Ambulances are not obliged to transport corpses from medical facilities to their places of residence the Permanent Secretary (PS) in the Ministry of Health (MoH), Dr Kolaatamo Malefho, has said.  Responding to questions from the Parliamentary Public Accounts Committee (PAC) yesterday, Malefho said there is a need to teach members of the public about what ambulances are for.  Ambulances are supposed to transport patients to medical facilities in emergencies and are not meant to transport those who cannot afford transport fees to medical facilities, he emphasised. At the prompting of questions from the PAC, Malefho was adamant that even in cases where referred patients die in a medical facility away from their places of origin, it is not the responsibility of ambulance services to transport the corpses back to their families.

The best that can be done is to transport the body to the facility from which it was referred, he insisted. In a case in which a family cannot afford to transport the body of their loved one, Social Services should step in and help.Malefho said that using ambulances to take corpses home is a waste of resources that distracts ambulances from performing duties they are mandated to do. In another matter, Malefho declared himself happy with investigations undertaken to find out why standby generators at Princess Marina Hospital failed to operate during a power load-shedding period.Malefho said in one instance, the generators failed to function because the power outage had gone on for too long, resulting in the generators failing to 'pick up'. He asserted that no lives were lost during the load-shedding period in which the hospital's generators failed to function. According to Malefho, the only inconvenience when the generators failed to operate was that patients who needed urgent surgical operations had to be transferred to other medical facilities.

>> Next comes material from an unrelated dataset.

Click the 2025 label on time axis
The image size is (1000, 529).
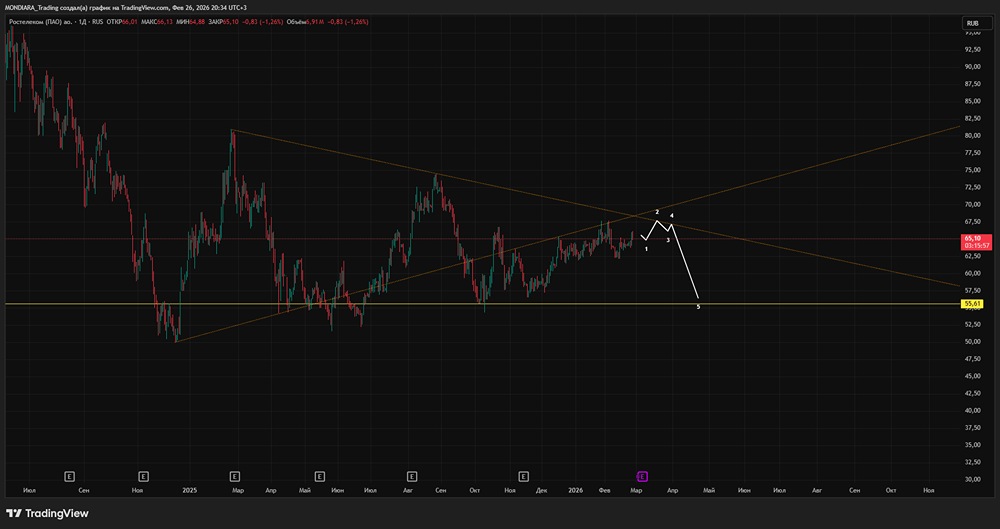pos(188,491)
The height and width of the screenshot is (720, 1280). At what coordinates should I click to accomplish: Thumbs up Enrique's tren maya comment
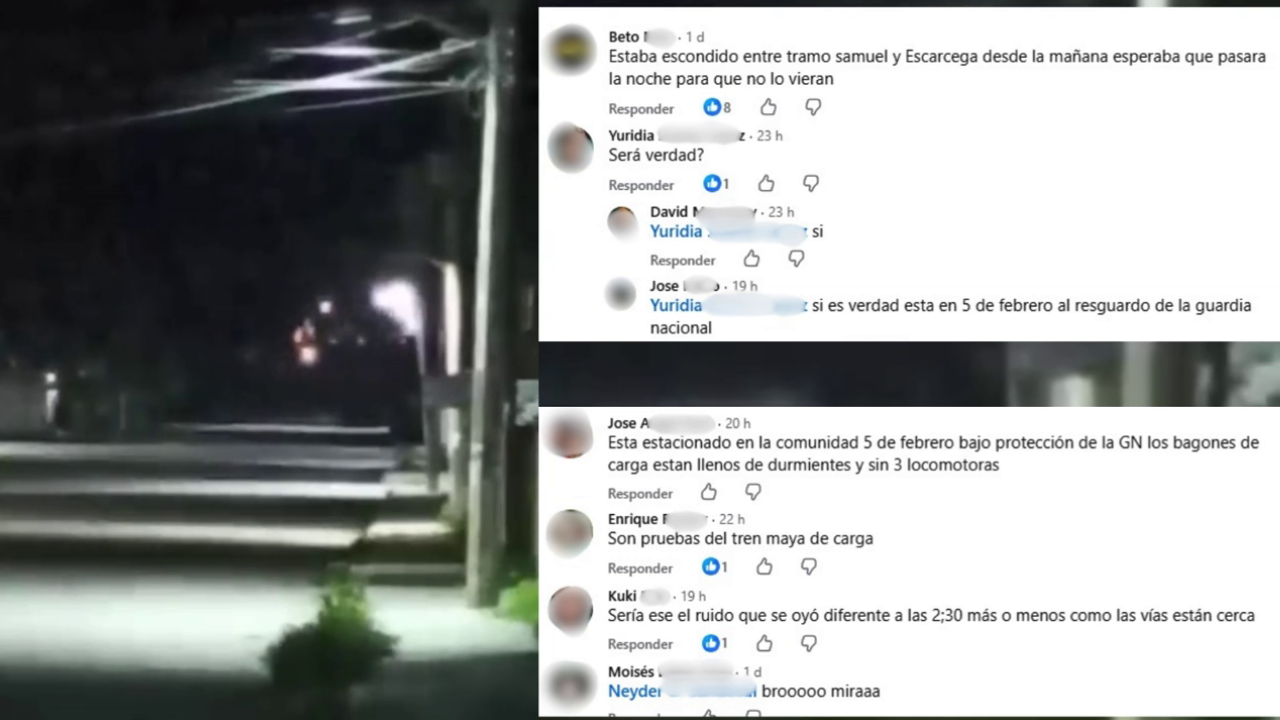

The PS - who is the accounting officer for the Ministry of Health - said he was satisfied with the steps taken after the incident to determine the cause of the failure. He also said that the generators are maintained and serviced consistently, and that there are records of service to prove it. 'We have resident engineers who do normal day-to-day maintenance on the generators, and an outside company is contracted to service them,' he added.Even so, he said that it would be difficult for him to assure the nation that the generators would never fail again because there are instances where science and engineering fail regardless of preparation.